Date: Mon, 27 Aug 2012 17:24:48 -0400
From: Thomas Narten <>
X-Content-Scanned: Fidelis XPS MAILER
x-cbid: 12082721-1780-0000-0000-000008C7172E
X-IBM-ISS-DetailInfo: BY=3.00000293; HX=3.00000196; KW=3.00000007; PH=3.00000001; SC=3.00000007; SDB=6.00169038; UDB=6.00038311; UTC=2012-08-27 21:25:20
Cc: "" <>,, "" <>, "" <>
Subject: Re: [armd] RtgDir review: draft-ietf-armd-problem-statement-03
X-Mailman-Version: 2.1.12
Precedence: list
List-Id: "Discussion of issues associated with large amount of virtual machines being introduced in data centers and virtual hosts introduced by Cloud Computing." <>
List-Unsubscribe: <>, <>
List-Archive: <>
List-Post: <>
List-Help: <>
List-Subscribe: <>, <>
X-List-Received-Date: Mon, 27 Aug 2012 21:25:23 -0000

Hi Manov.

Thanks for the review comments.

"Bhatia, Manav (Manav)" <> writes:

> Summary: I have some concerns about this document that I think
>  should be resolved before publication.

> Major Issues:

> 1. In Sec 5 why is there a "may" in the following statement?
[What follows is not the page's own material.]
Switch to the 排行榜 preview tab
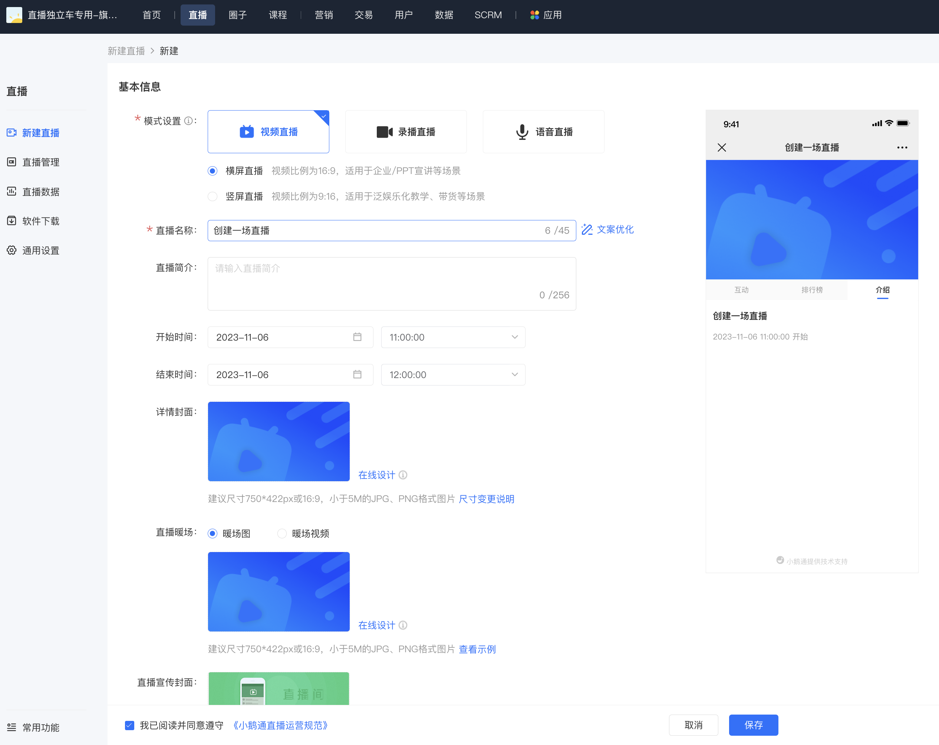Screen dimensions: 939x745 pyautogui.click(x=812, y=290)
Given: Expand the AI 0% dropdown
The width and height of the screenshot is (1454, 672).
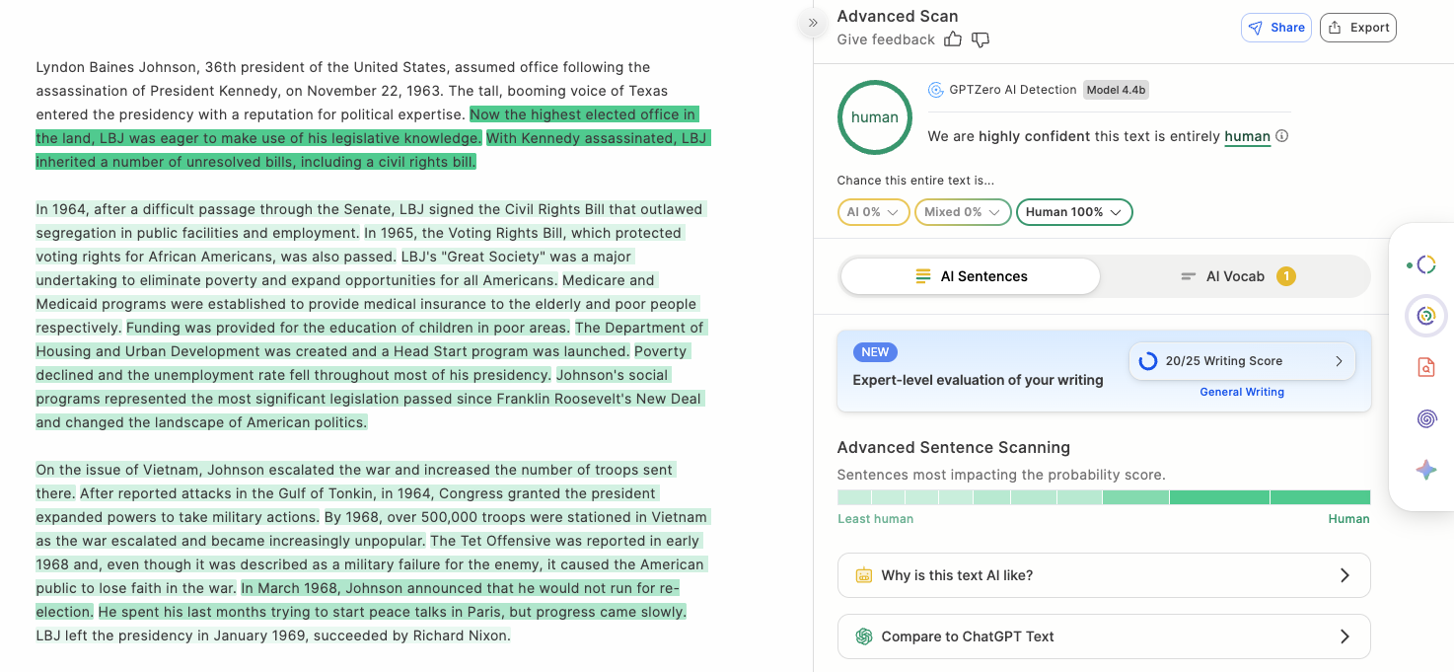Looking at the screenshot, I should (873, 212).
> "From an L2 perspective, sending to a multicast vs. broadcast
>  address *may* result in the packet being delivered to all nodes,
>  but most (if not all) nodes will filter out the (unwanted) query
>  via filters installed in the NIC -- hosts will never see such
>  packets. "

This is poorly worded. How about I replace  the paragraph with the

	Broadly speaking, from the perspective of address resolution,
        IPv6's Neighbor Discovery (ND) behaves much like ARP, with a
        few notable differences. First, ARP uses broadcast, whereas ND
        uses multicast. Specifically, when querying for a target IP
        address, ND maps the target address into an IPv6 Solicited
        Node multicast address. Using multicast rather than broadcast
        has the benefit that the multicast frames do not necessarily
        need to be sent to all parts of the network, i.e., only to
        segments where listeners for the Solicited Node multicast
        address reside. In the case where multicast frames are
        delivered to all parts of the network, sending to a multicast
        still has the advantage that most (if not all) nodes will
        filter out the (unwanted) multicast query via filters
        installed in the NIC rather than burdening host software with
        the need to process such packets. Thus, whereas all nodes must
        process every ARP query, ND queries are processed only by the
        nodes to which they are intended. In cases where multicast
        filtering can't effectively be implemented in the NIC (e.g.,
        as on hypervisors supporting virtualization), filtering would
        need to be done in software (e.g., in the hypervisor's

> "may" seems to indicate that there are scenarios when a multicast
>  from an L2 perspective will not be delivered to all nodes.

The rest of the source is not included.